What is asked. Please repeat the lines of the listing below, starting at the line containing "Where should I" and ending at the line containing "The width and", with both of those lines included. Leave the pictures out of your answer.

Data listing.
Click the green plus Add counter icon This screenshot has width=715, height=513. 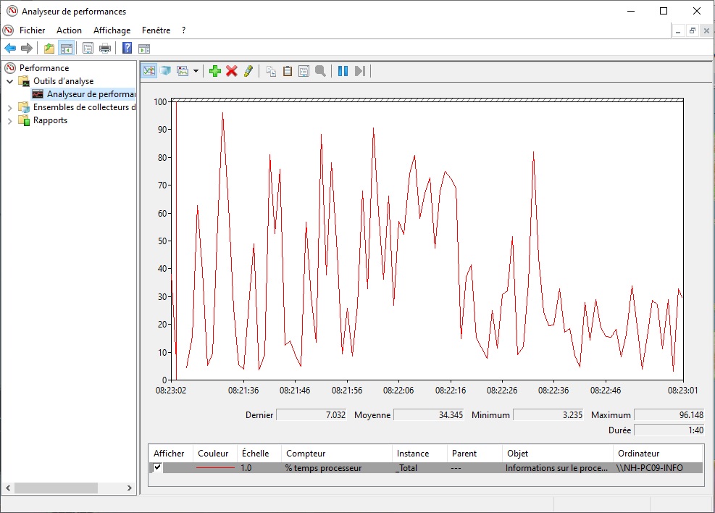click(x=214, y=71)
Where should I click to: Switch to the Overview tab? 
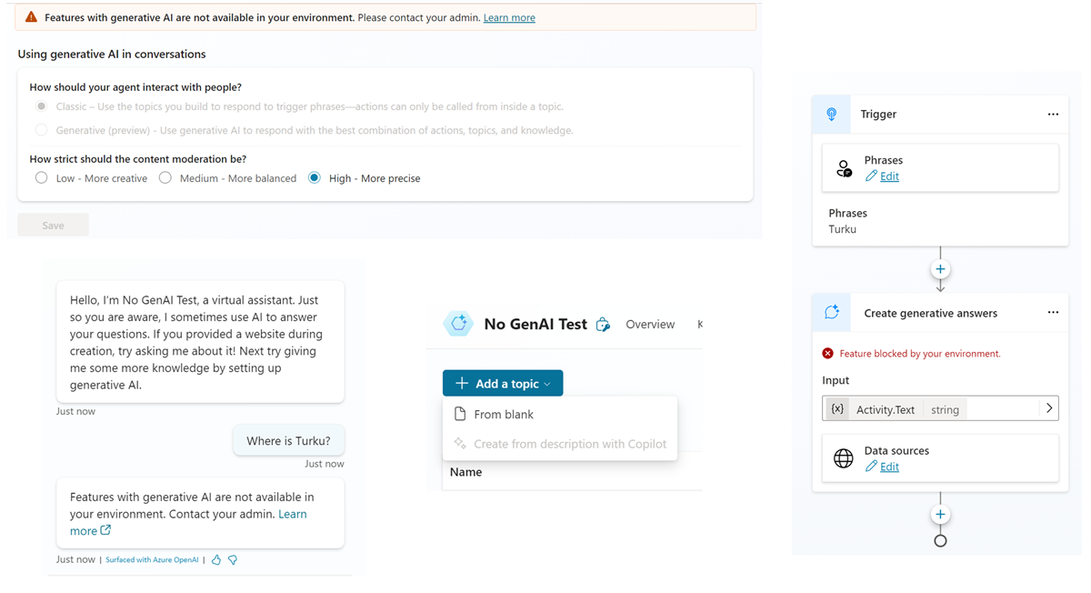(650, 325)
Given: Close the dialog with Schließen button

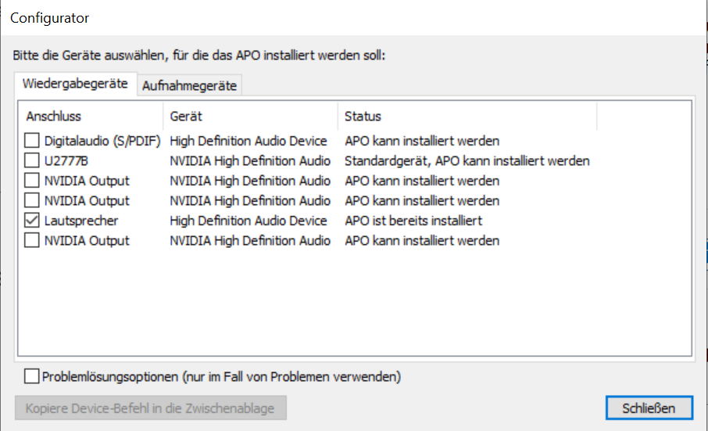Looking at the screenshot, I should click(649, 408).
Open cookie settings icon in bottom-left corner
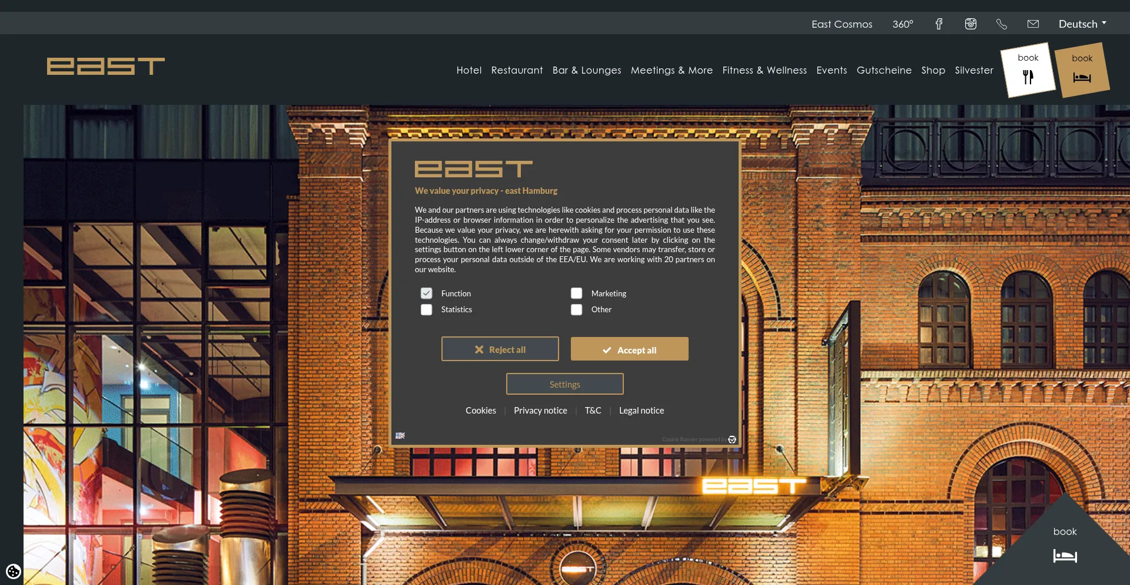The width and height of the screenshot is (1130, 585). (13, 571)
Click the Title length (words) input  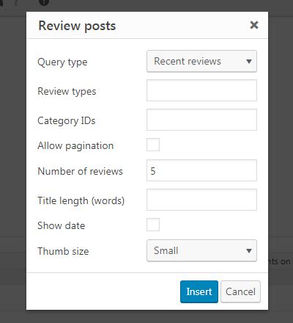point(201,200)
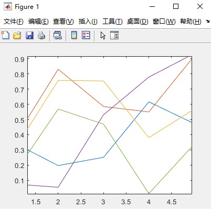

Response below.
Where should I click to: Switch to the Overview tab? 
(650, 325)
Given: Close the dialog with Schließen button

Looking at the screenshot, I should click(649, 408).
Open cookie settings icon in bottom-left corner
The width and height of the screenshot is (1130, 585). (13, 571)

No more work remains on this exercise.